MELLBREAK, landmark and destination of Marie-Elsa Bragg’s savagely elegant novel, stands like a vast barrow, or burial mound, above Crummock Water in West Cumbria. Its dominance of untamed spaces, summarised in fells and cloudscapes, hallmarks the landscape and weather that rule this story of a hill-farming family, enclosed in time on the doorstep of eternity. If Thomas Hardy had ventured to historic Cumberland, this is the tenor of the tale that he would have written.
Towards Mellbreak (Features, 7 April) is the story of Harold Marras, his wife, Esther, mother, Catherine, son, Stephen, and uncle, Joe, who helps on their isolated farm. In the background is Catherine’s brother, John, a medical missionary in China, disclosed through his letters from the 1920s. The book is set, just before Harold and Esther’s marriage, between 1971 and 1994, and against a background quotation from 1 Kings. This includes a mention of a juniper tree that provides a key motif to turning-points.

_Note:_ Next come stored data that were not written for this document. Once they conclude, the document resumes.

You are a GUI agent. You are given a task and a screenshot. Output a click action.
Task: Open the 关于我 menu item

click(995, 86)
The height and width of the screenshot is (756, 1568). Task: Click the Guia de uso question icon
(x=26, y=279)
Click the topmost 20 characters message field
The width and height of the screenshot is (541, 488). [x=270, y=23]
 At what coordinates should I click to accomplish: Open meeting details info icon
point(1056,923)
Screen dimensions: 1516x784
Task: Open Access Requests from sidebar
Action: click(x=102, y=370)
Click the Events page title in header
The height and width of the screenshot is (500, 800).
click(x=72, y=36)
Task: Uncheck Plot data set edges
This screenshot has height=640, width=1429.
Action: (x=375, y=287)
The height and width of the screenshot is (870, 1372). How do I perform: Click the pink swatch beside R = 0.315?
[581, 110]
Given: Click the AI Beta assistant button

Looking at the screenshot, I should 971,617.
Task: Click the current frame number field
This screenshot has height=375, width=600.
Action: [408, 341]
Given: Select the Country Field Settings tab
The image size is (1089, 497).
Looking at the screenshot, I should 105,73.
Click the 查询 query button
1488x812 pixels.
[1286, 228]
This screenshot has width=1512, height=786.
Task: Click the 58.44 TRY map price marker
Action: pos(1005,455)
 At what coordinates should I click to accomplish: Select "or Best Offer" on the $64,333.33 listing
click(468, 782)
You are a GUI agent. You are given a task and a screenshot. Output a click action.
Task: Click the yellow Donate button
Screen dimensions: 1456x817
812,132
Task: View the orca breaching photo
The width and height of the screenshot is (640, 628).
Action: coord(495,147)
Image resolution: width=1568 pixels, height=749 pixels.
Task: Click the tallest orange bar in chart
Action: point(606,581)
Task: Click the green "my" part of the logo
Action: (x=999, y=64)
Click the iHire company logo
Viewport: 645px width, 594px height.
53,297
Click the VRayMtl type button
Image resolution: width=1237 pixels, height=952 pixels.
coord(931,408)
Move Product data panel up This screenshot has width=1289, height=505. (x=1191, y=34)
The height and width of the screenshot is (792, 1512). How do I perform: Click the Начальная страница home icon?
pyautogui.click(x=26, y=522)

Bragg writes with cinematic poetry: in empathetic close-up to her few characters, in wide-angled landscape illumination of the fellscapes that both liberate and contain them. The world that she conjures so deftly is a world away from the visitors’ Lake District. There is not a tourist to be seen in Bragg’s back-breaking Cumbria: her landscapes are a re-wilding of somewhere more continuing, more ancient. Events are a cycle of work conditioned by season. Anonymous outsiders bring threats to this enclosed world through bureaucratic regulation. The “new vicar” dilutes the hard duty of the Maundy Thursday watch by providing tea and biscuits.
It is Catherine, among Bragg’s richly realised characters, who provides the book’s spiritual stimulus, struggling with her faith and yet inherently helping Esther in her Christian pilgrimage. John’s letters, written as crisis deepens across central China, form almost an alternative scripture that Harold later adopts. Esther, searching, acts as a surrogate priest, hearing Catherine’s confession, which includes her doubts about God’s closeness. Bragg, a priest in London diocese, brings acute Christian insights naturally and thoughtfully into her story, awarding hospitable space for readers’ responses.
While offering one devastating conclusion, the novel leaves others open, particularly the potential for decoding symbolism. This is never forced, but coaxed gently through parallel biblical references to sheep and shepherds, a possible holy mountain, and the translation of liturgy and allegory in Anglican experience.
Sometimes in clipped sentences like gasped breath, sometimes by unfurling parables of light over landscapes, Bragg recreates an extraordinary, often disregarded world, uniting farm and fell, work and prayer, suffering and redemption in new and powerful ways.
Dr Halsall is a poet and journalist, living and writing in West Cumbria.